**Exercise goal**:
Pictures are not part of the copy. Set down exactly the lines from the one containing "This screenshot has" through the last line of the material below.

**Dataset records**:

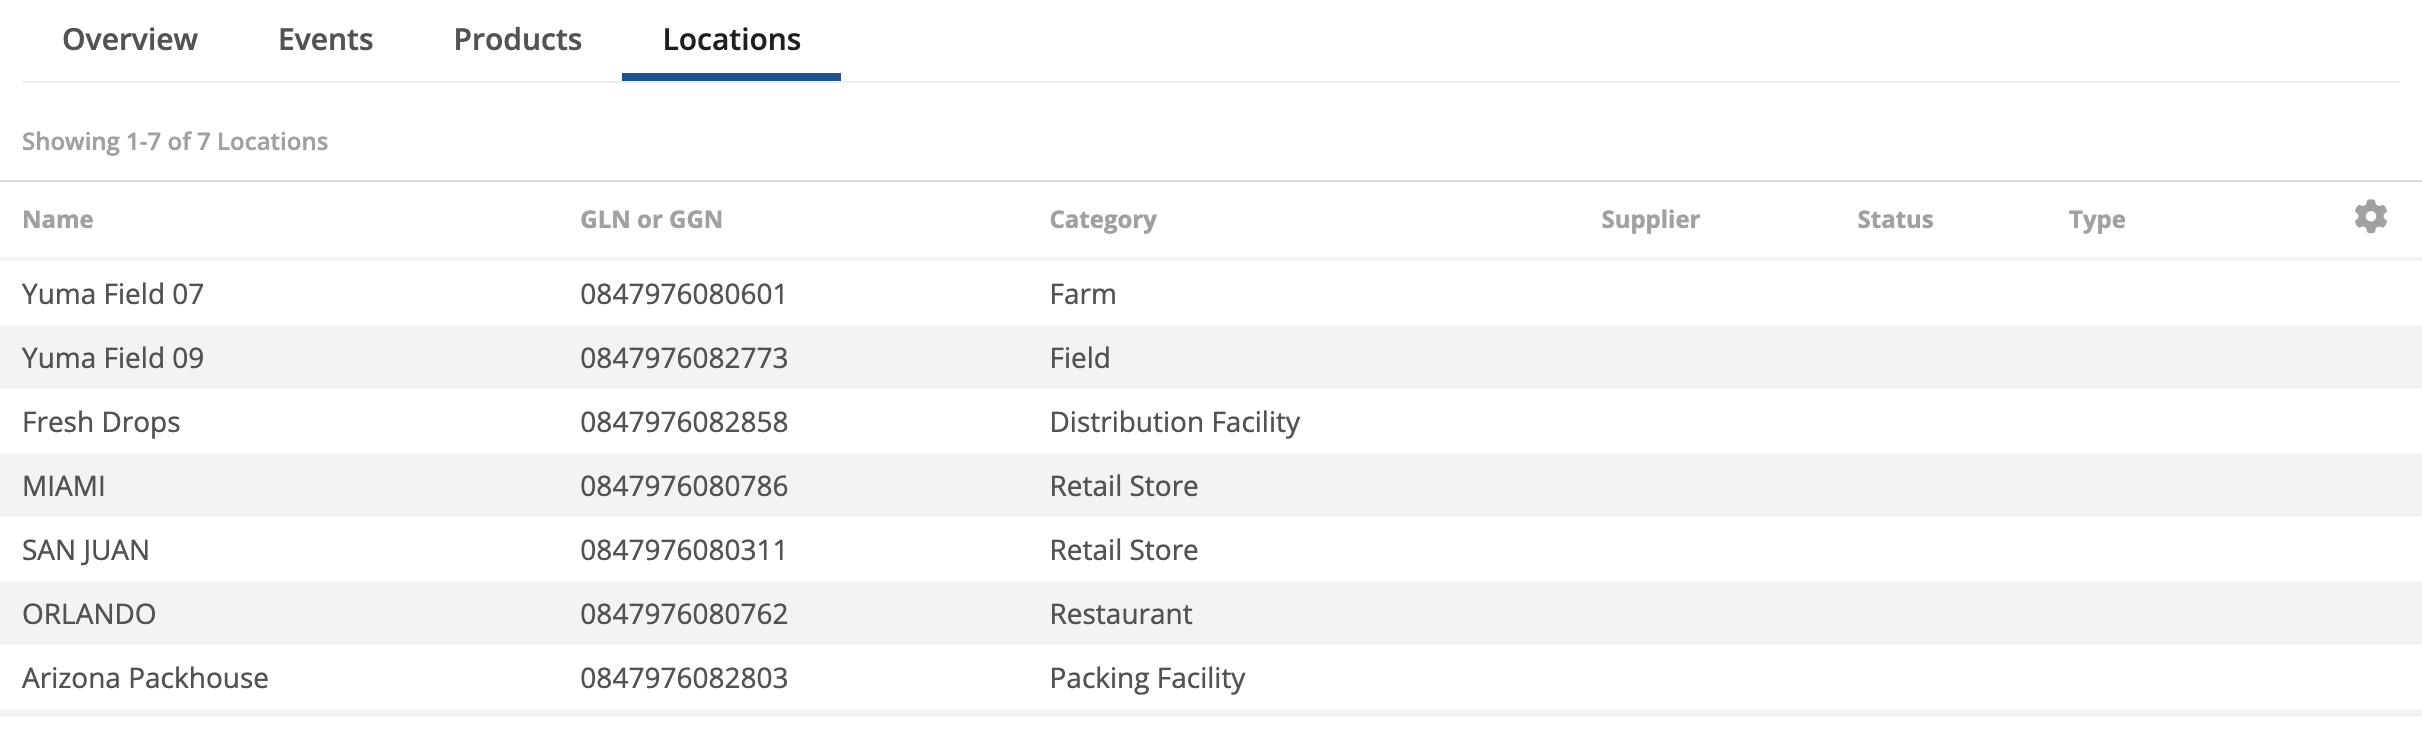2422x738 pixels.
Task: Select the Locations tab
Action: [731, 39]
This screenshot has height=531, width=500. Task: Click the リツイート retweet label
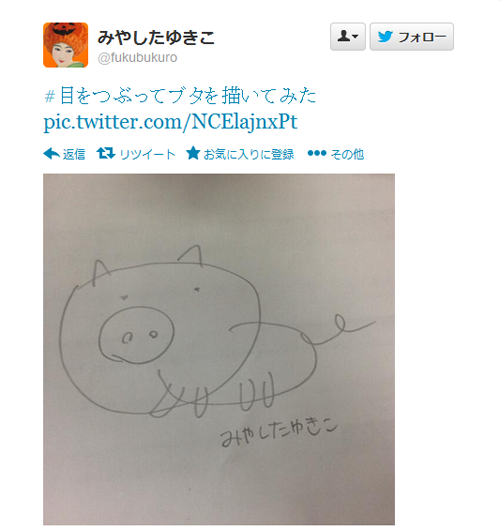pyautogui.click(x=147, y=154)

**Result for this exercise**:
This screenshot has height=531, width=500. Task: Click the リツイート retweet label
pyautogui.click(x=147, y=154)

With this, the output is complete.